### Supplied material
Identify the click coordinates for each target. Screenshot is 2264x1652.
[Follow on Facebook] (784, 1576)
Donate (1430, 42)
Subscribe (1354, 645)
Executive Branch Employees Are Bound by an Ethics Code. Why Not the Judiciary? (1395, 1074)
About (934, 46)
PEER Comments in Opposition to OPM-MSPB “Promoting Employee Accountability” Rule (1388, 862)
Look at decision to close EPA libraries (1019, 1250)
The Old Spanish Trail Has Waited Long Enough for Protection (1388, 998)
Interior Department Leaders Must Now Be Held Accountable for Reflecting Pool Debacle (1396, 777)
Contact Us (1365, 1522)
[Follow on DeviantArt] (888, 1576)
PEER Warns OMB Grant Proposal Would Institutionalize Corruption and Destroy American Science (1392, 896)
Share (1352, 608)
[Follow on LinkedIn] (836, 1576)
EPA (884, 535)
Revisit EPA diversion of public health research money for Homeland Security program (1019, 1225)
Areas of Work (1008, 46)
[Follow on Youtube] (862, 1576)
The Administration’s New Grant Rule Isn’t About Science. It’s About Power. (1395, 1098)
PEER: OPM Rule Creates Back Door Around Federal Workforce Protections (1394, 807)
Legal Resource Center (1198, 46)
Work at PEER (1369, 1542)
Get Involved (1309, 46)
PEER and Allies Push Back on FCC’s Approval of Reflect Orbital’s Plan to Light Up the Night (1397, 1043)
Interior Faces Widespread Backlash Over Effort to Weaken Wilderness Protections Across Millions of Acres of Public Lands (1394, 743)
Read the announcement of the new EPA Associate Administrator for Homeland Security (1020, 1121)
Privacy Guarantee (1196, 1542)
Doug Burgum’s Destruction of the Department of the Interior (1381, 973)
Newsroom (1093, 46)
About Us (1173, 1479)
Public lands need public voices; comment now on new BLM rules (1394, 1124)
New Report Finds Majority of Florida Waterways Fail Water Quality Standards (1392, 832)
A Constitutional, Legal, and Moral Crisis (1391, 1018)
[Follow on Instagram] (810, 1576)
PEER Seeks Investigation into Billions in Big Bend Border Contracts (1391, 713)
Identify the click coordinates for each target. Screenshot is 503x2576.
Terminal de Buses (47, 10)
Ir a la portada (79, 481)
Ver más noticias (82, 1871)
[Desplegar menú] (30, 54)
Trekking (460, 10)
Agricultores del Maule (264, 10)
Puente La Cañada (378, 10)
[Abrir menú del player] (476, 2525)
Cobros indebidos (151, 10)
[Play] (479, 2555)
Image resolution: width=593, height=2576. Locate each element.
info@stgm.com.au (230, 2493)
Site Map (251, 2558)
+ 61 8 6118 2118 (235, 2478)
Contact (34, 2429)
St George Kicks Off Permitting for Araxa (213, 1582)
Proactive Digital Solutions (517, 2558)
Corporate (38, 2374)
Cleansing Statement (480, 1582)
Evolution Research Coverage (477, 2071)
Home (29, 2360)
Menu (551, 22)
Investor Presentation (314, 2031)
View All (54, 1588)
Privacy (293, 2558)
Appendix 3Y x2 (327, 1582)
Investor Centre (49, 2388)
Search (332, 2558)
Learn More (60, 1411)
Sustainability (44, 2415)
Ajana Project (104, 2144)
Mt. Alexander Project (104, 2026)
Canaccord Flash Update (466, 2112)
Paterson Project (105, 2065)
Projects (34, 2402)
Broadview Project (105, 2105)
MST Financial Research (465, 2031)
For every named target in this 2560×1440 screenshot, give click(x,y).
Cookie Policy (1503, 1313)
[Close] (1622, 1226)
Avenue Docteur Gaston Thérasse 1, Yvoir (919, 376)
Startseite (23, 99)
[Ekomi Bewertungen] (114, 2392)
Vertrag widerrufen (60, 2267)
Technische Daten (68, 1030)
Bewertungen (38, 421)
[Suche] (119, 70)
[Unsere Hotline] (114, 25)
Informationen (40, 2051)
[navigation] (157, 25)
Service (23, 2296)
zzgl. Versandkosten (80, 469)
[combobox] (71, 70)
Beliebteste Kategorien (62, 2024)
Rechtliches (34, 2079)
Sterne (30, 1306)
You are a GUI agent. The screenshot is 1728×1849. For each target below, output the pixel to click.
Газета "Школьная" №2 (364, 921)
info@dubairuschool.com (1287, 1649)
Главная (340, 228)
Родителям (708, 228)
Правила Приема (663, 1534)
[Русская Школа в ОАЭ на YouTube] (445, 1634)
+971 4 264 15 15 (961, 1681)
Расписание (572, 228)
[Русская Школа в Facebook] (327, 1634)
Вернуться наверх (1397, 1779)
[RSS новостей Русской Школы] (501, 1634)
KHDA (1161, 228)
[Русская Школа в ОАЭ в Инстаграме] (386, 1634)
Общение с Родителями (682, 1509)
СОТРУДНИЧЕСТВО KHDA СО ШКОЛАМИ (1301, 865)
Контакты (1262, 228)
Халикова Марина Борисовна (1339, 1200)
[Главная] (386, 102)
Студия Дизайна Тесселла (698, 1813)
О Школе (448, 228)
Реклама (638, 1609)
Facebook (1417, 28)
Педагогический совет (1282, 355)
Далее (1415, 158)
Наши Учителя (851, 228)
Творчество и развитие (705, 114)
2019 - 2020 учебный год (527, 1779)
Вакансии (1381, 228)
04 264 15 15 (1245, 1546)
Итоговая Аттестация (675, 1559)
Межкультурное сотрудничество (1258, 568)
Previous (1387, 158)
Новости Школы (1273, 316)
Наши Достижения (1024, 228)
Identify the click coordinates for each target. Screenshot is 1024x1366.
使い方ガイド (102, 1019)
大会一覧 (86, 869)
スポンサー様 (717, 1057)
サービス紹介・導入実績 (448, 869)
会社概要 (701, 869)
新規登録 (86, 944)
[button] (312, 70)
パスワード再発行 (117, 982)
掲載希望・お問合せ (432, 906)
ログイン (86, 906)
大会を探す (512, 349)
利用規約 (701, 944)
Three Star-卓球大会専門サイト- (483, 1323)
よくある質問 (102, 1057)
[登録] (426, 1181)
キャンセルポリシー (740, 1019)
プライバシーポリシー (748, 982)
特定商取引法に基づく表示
######
[Task goal]
Return the lines containing "Security", taking each one from the listing.

[Answer to the problem]
Revisit EPA diversion of public health research money for Homeland Security program (1019, 1225)
Read the announcement of the new EPA Associate Administrator for Homeland Security (1020, 1121)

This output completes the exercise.